Apple OS X IP Failover Daemon

IP Failover is still not present in OS X 10.8 Server. Apple also changed it's strategy from Managed Preferences (MCX) to Mobile Device Management (MDM). This is a significant change for many enterprise organizations with large Mac deployments. With the change to the MDM-strategy the ability to use Active Director or other third party applications is also impossible. The main fact is there is no need for a Mac Server and Failover solution anymore. To create MDM-Profiles for IOS and OS X devices you don't need a high availability solution.

I'll write down my last approaches of the os x pacemaker port in a new post. Maybe someone will need it to create an over dozed failover solution for a Render/Video Server.

http://www.cultofmac.com/182143/apples-profile-manager-and-the-future-of-mac-management-feature/ http://www.cultofmac.com/170752/apple-serves-up-mac-businessenterprise-resources-ahead-of-mountain-lion/

Apple has removed IP Failover from OS X Lion Server (10.7.2).

Doesn't work as expected. The heartbeatd works fine, but failoverd crashs the kernel after a take over process is initiated. The system can't boot after that happened, just an reinstall will fix the problem. Weird thing, maybe someone know how to fix this issue? If you need the Failover Daemon i.e. for AFP, you can port it from an OS X 10.6.x Server Installation (hereinafter a short HowTo). Copy the following files from an OS X Snow Leopard Server (10.6) to a Lion (10.7) Installation. A Lion Server isn't necessary.

scp /usr/sbin/heartbeatd root@lion.server:/usr/sbin/.
scp /usr/sbin/failoverd root@lion.server:/usr/sbin/.
scp -r /System/Library/PrivateFrameworks/CoreServer.framework root@lion.server:/System/Library/.
scp /usr/libexec/NotifyFailover root@lion.server:/usr/libexec/.
scp /usr/libexec/ProcessFailover root@lion.server:/usr/libexec/.
scp -r /System/Library/StartupItems/IPFailover root@lion.server:System/Library/StartupItems/.

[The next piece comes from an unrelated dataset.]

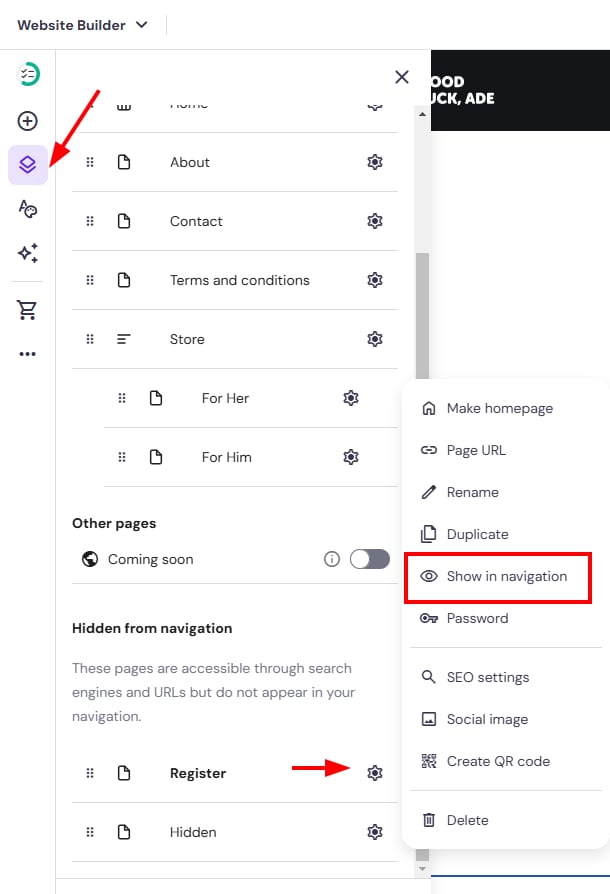The height and width of the screenshot is (894, 610).
Task: Open the Pages and navigation layers icon
Action: (x=28, y=164)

Hopefully Apple will come up with a new Failover solution some day. OD just have one built in, and how the new AFP daemon works I haven't found out yet (the AppleFileServer manpage is the worst I've ever seen!). The SAN (integrated in Lion) features would be an other way for an AFP high availability solution.

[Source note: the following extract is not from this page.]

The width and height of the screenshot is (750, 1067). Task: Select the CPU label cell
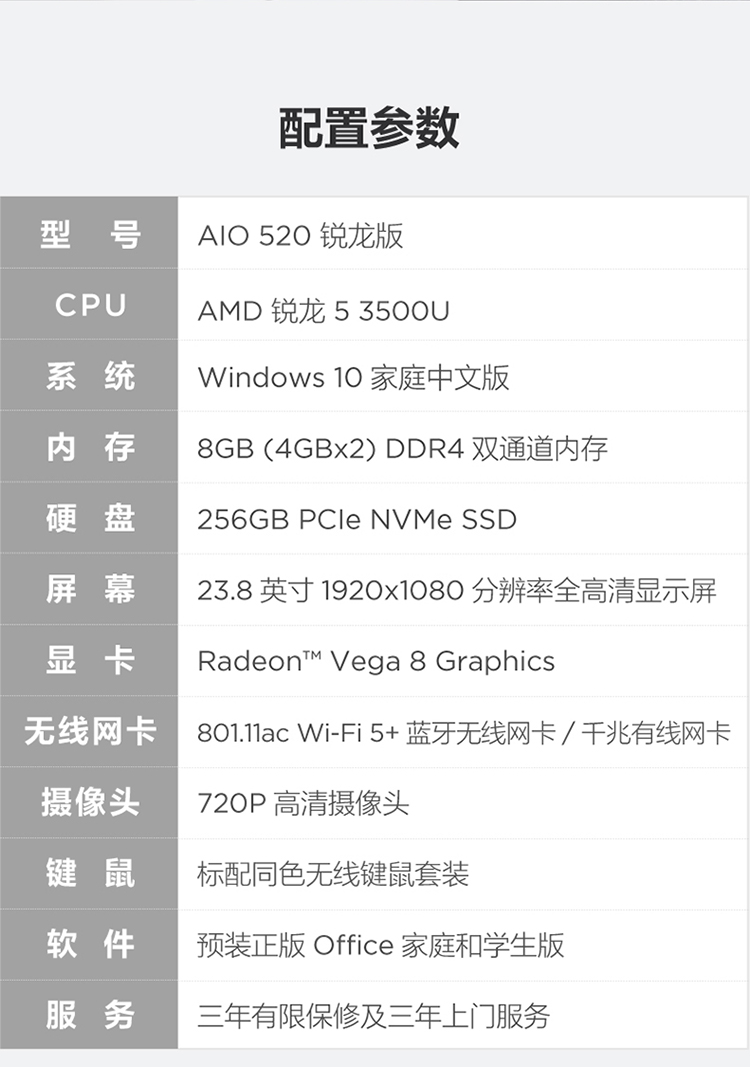pos(89,305)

Maybe this should work on OS X Mountain Lion (10.8).

libnet

	curl -L http://sourceforge.net/projects/libnet-dev/files/libnet-1.1.5.tar.gz/download -o libnet.tar.gz
	tar xzvf libnet.tar.gz
	cd libnet-1.1.5
	./configure --prefix=/opt/local
	make
	sudo make install

Create a local user and group. You can use the directory editor gui (directory utility) or the command line:

dseditgroup -o create haclient dscl . -create /Users/hacluster dscl . -create /Users/hacluster UserShell /usr/bin/false dscl . -create /Users/hacluster UniqueID 502 dscl . -create /Users/hacluster PrimaryGroupID 502 dscl . -create /Users/hacluster NFSHomeDirectory /var/lib/heartbeat/cores/hacluster dscl . -create /Users/hacluster RealName “Cluster User” export CLUSTER_USER=hacluster export CLUSTER_GROUP=haclient

	export CLUSTER_USER=admin
	export CLUSTER_GROUP=admin
	export PREFIX=/opt/local

Cluster Glue

	hg clone http://hg.linux-ha.org/glue
	cd glue
	./autogen.sh
	./configure --prefix=$PREFIX --with-initdir=/private/etc/mach_init.d --with-daemon-user=${CLUSTER_USER} --with-daemon-group=${CLUSTER_GROUP}
	make
	sudo make install

Resource Agents

	git clone git://github.com/ClusterLabs/resource-agents.git
	cd resource-agents/
	./autogen.sh
	/opt/local/bin/autoreconf -i
	./configure --prefix=$PREFIX --with-initdir=/private/etc/mach_init.d
	make
	sudo make install

Heartbeat

	hg clone http://hg.linux-ha.org/dev heartbeat-dev
	cd heartbeat-dev/
	./bootstrap
	./configure --prefix=$PREFIX --with-initdir=/private/etc/mach_init.d
	make
	sudo make install

Pacemaker

	hg clone http://hg.clusterlabs.org/pacemaker/1.1/
	cd 1.1
	./autogen.sh
	/usr/local/bin/autoreconf -i
	./configure --prefix=$PREFIX --with-initdir=/private/etc/mach_init.d --with-heartbeat --disable-fatal-warnings
	make
	sudo make install

The IP Failover feature is a daemon process integrated in OS X Server. It's mostly used for high availability server setups, i.e. if you use OS X Server as a OpenDirectory (OD) Server for client home folders stored on the server or for Netboot clients.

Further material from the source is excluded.